[EXERCISE PROMPT]:
Once you find the line with "Screen dimensions: 1500x1200" in the listing below, set down exactly every line from it through the line with "Screen dimensions: 1255x639", but no pictures.

[INFORMATION]:
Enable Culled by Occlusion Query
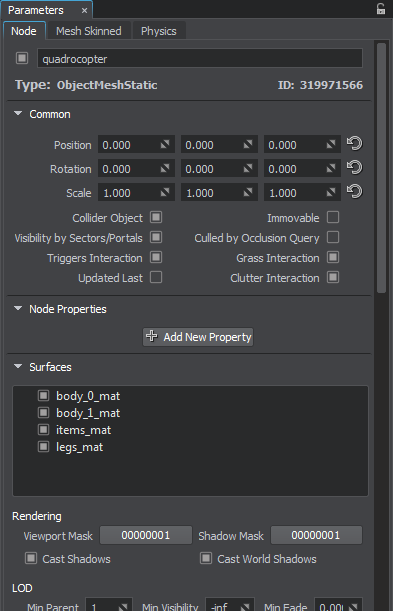The height and width of the screenshot is (611, 393). tap(333, 237)
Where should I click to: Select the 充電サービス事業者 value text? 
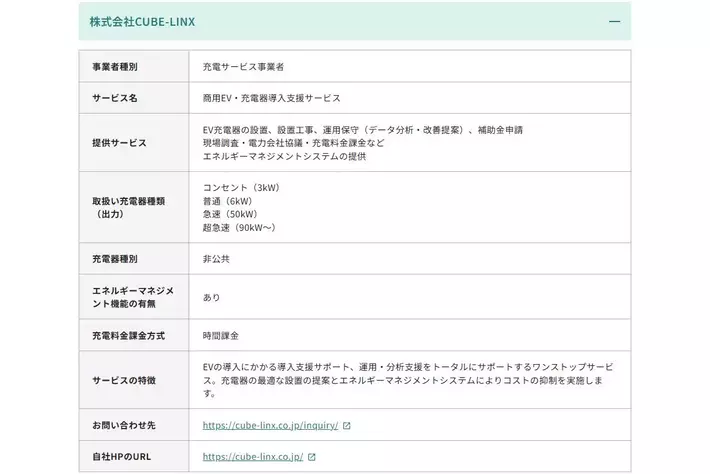(x=243, y=66)
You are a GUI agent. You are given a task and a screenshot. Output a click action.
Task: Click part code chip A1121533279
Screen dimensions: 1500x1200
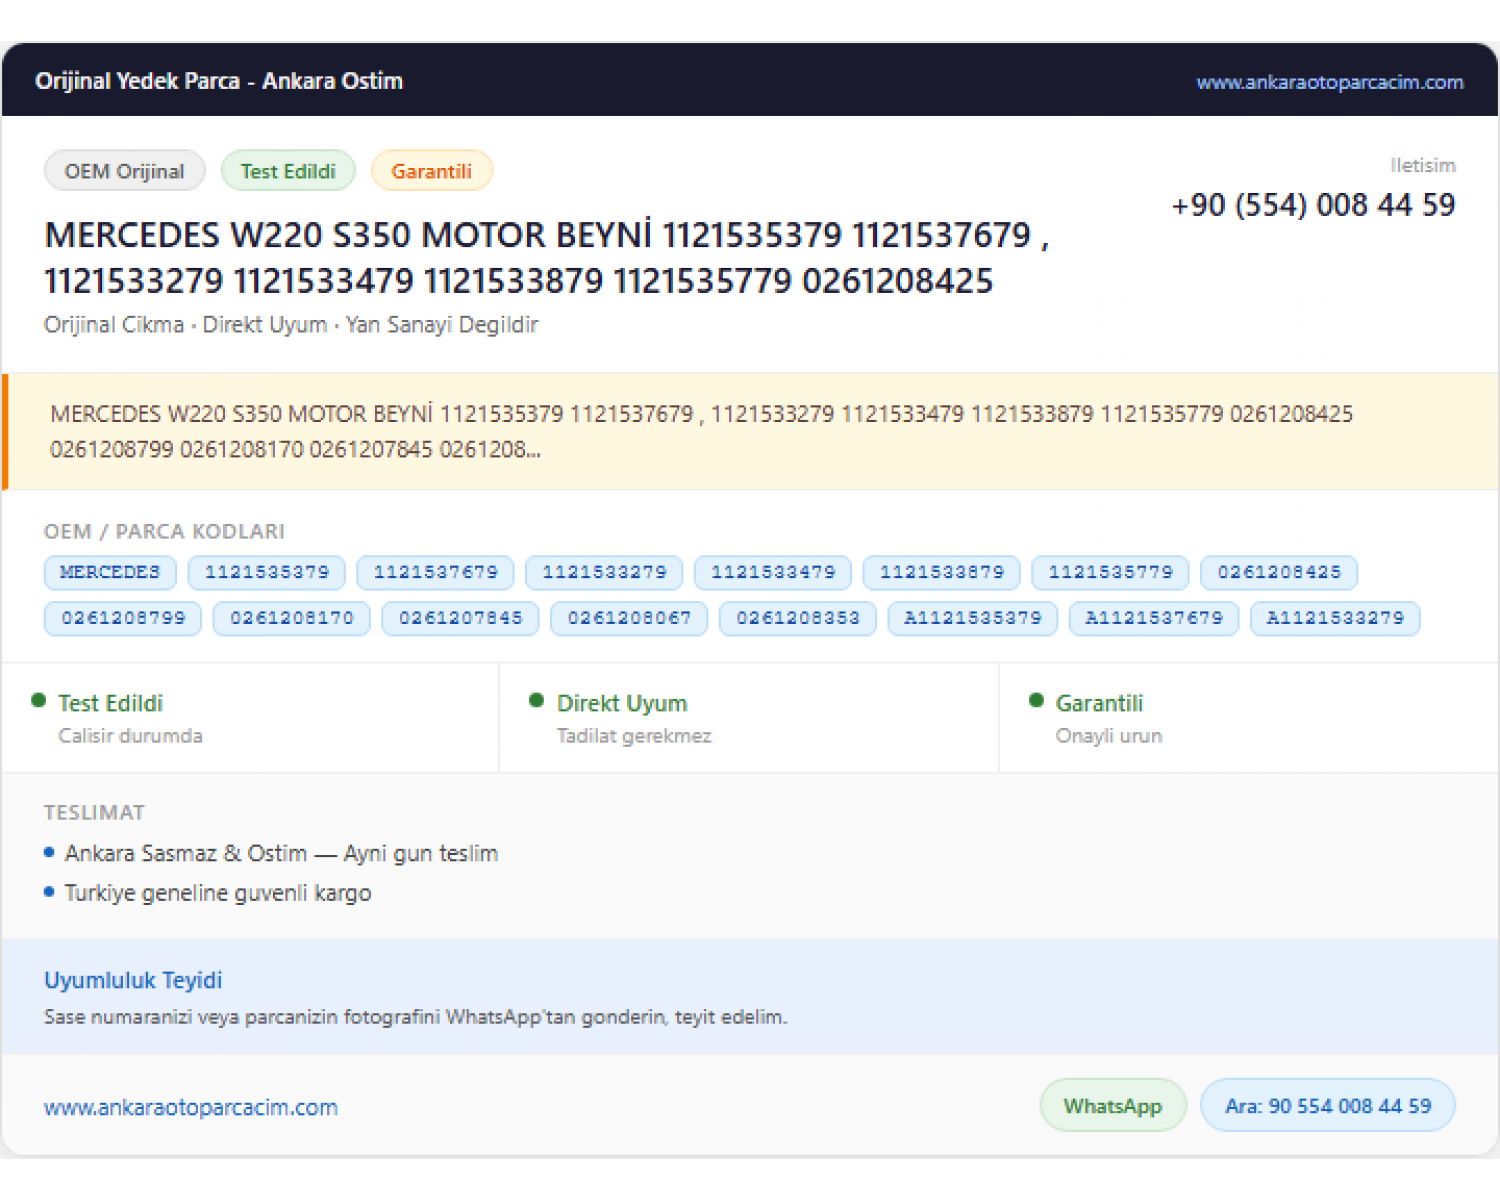(1335, 618)
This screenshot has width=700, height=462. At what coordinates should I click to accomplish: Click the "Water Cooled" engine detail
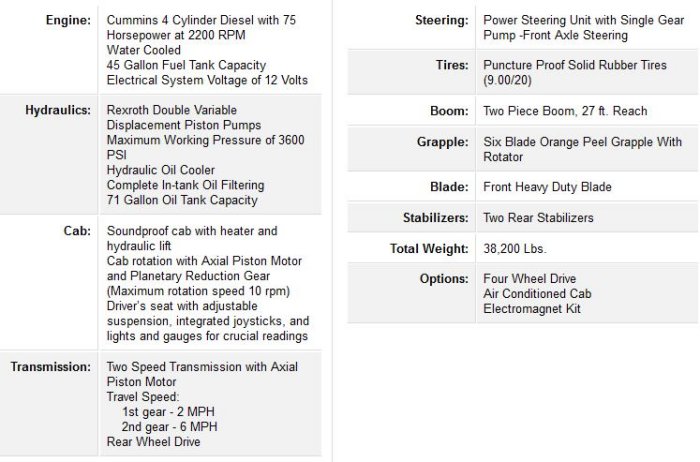(144, 49)
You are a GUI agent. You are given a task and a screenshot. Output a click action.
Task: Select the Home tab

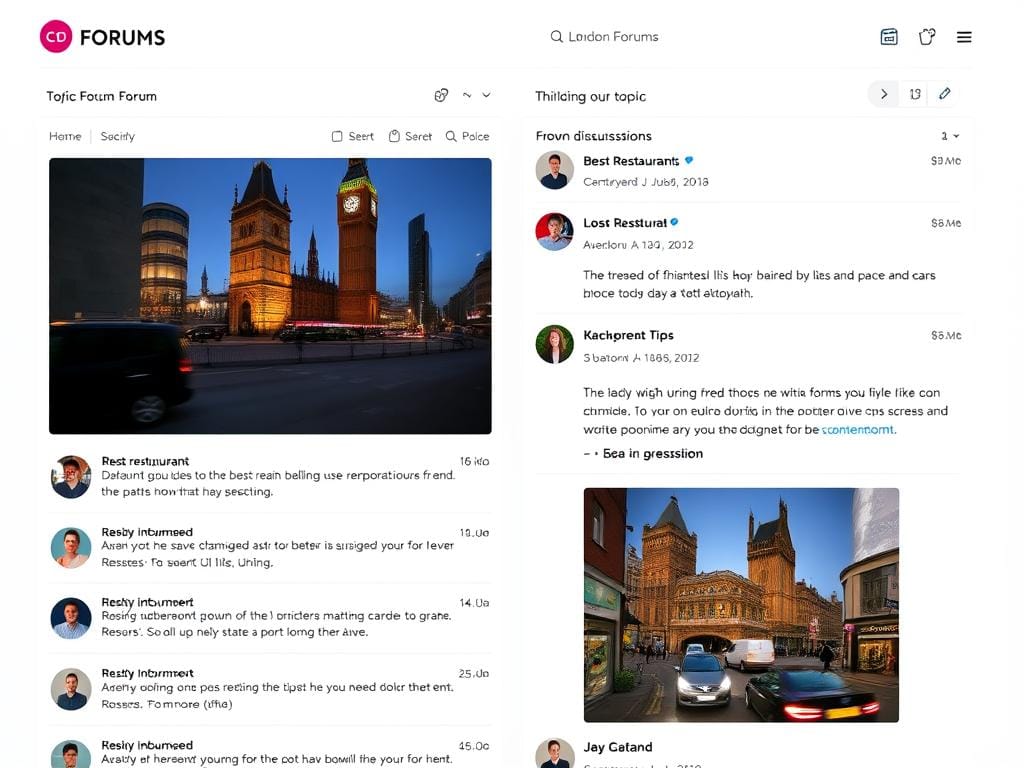click(x=65, y=136)
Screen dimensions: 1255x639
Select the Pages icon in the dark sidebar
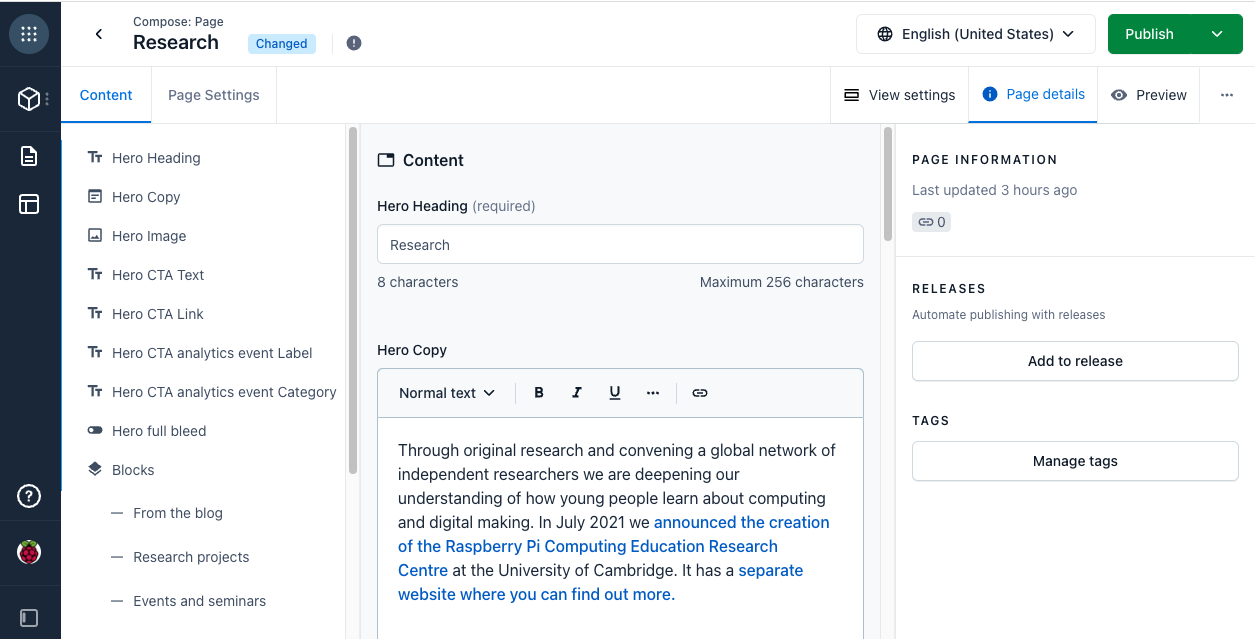(28, 155)
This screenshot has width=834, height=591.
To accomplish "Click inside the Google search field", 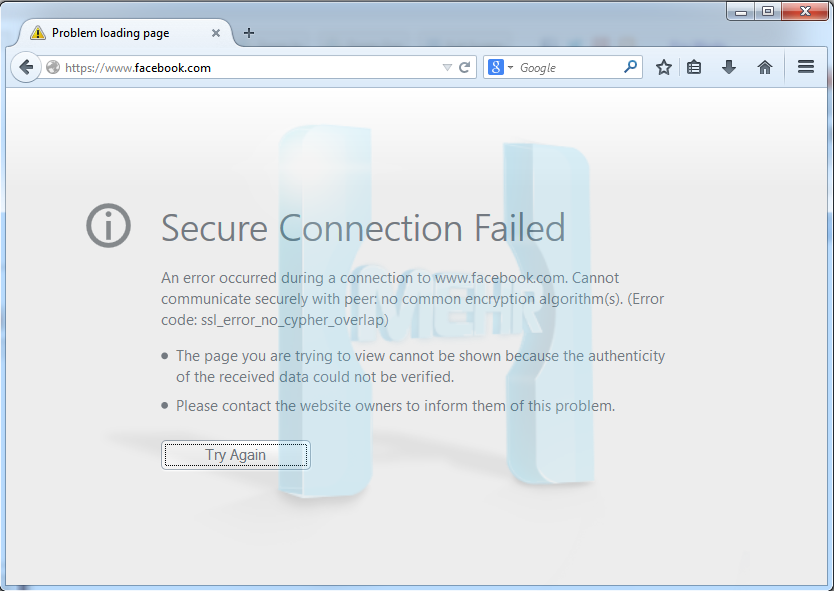I will coord(569,68).
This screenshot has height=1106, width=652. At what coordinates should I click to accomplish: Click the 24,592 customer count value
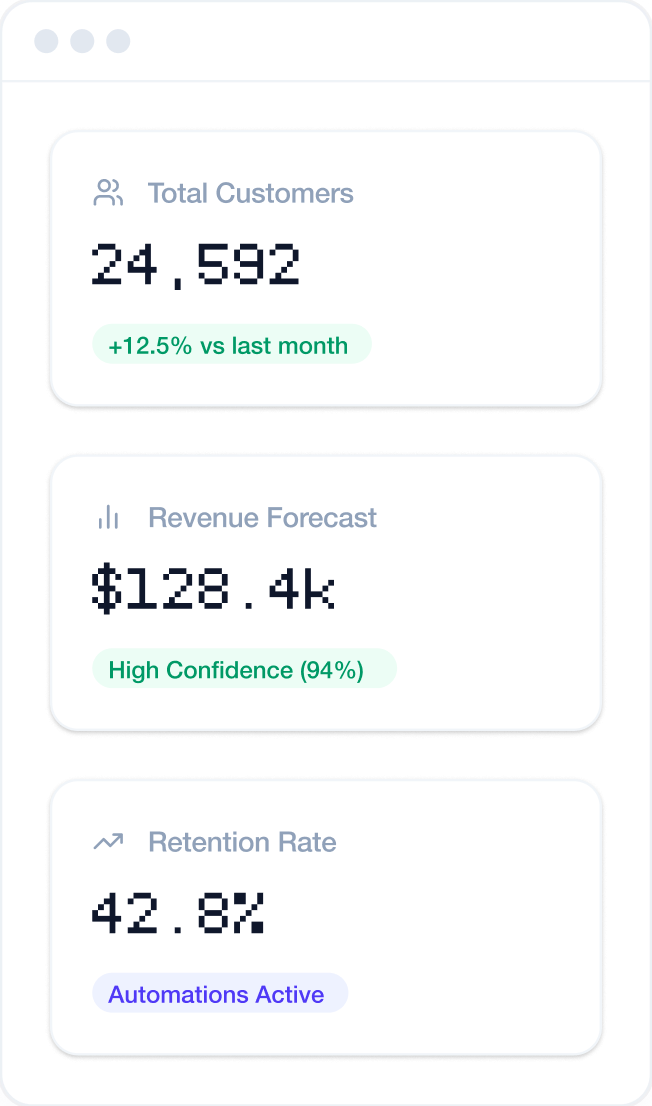pyautogui.click(x=196, y=266)
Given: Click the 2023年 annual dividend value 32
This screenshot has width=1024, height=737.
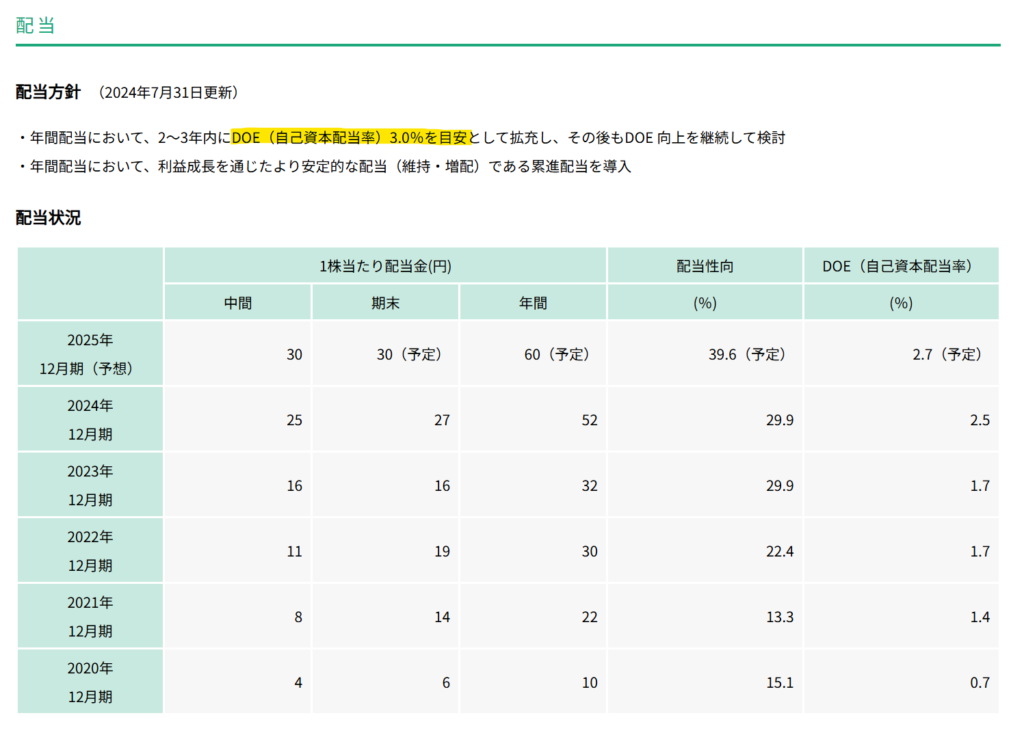Looking at the screenshot, I should tap(588, 486).
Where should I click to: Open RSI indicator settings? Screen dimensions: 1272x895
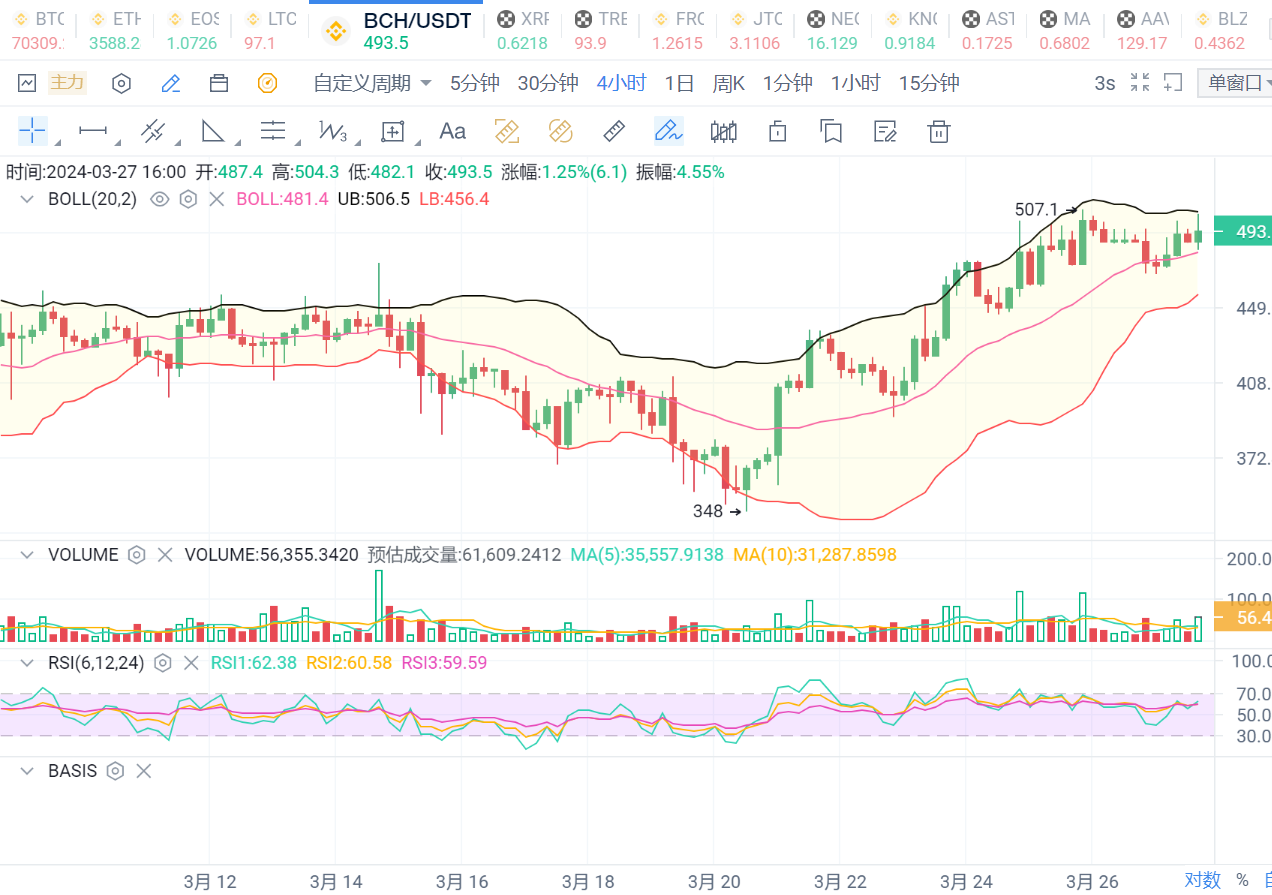[163, 663]
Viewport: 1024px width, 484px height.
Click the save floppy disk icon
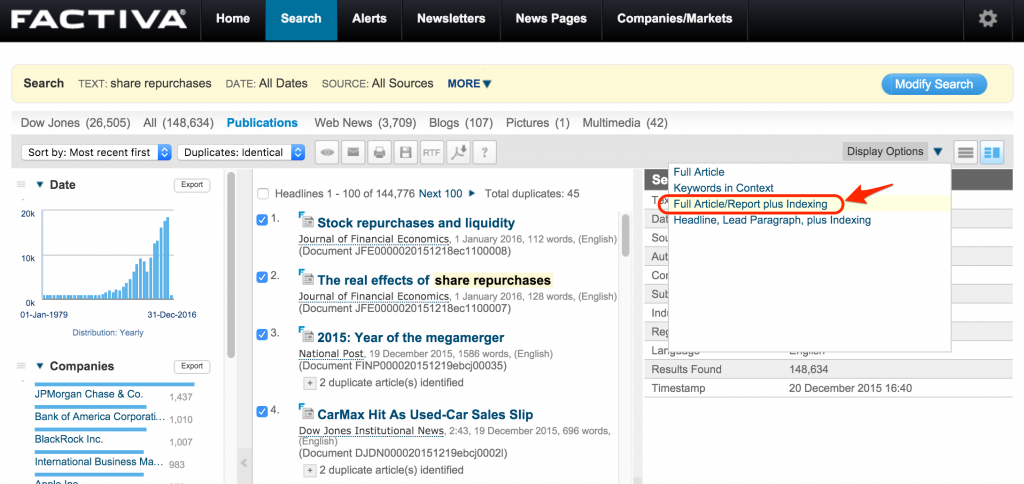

[EXERCISE RESULT]:
Screen dimensions: 1500x1200
(1335, 618)
This screenshot has width=700, height=462. At what coordinates should I click to accomplish: Click the "Water Cooled" engine detail
(144, 49)
You are a GUI agent. You are given a task and a screenshot. Output a click action.
Task: Select the Home tab

click(x=65, y=136)
Screen dimensions: 1255x639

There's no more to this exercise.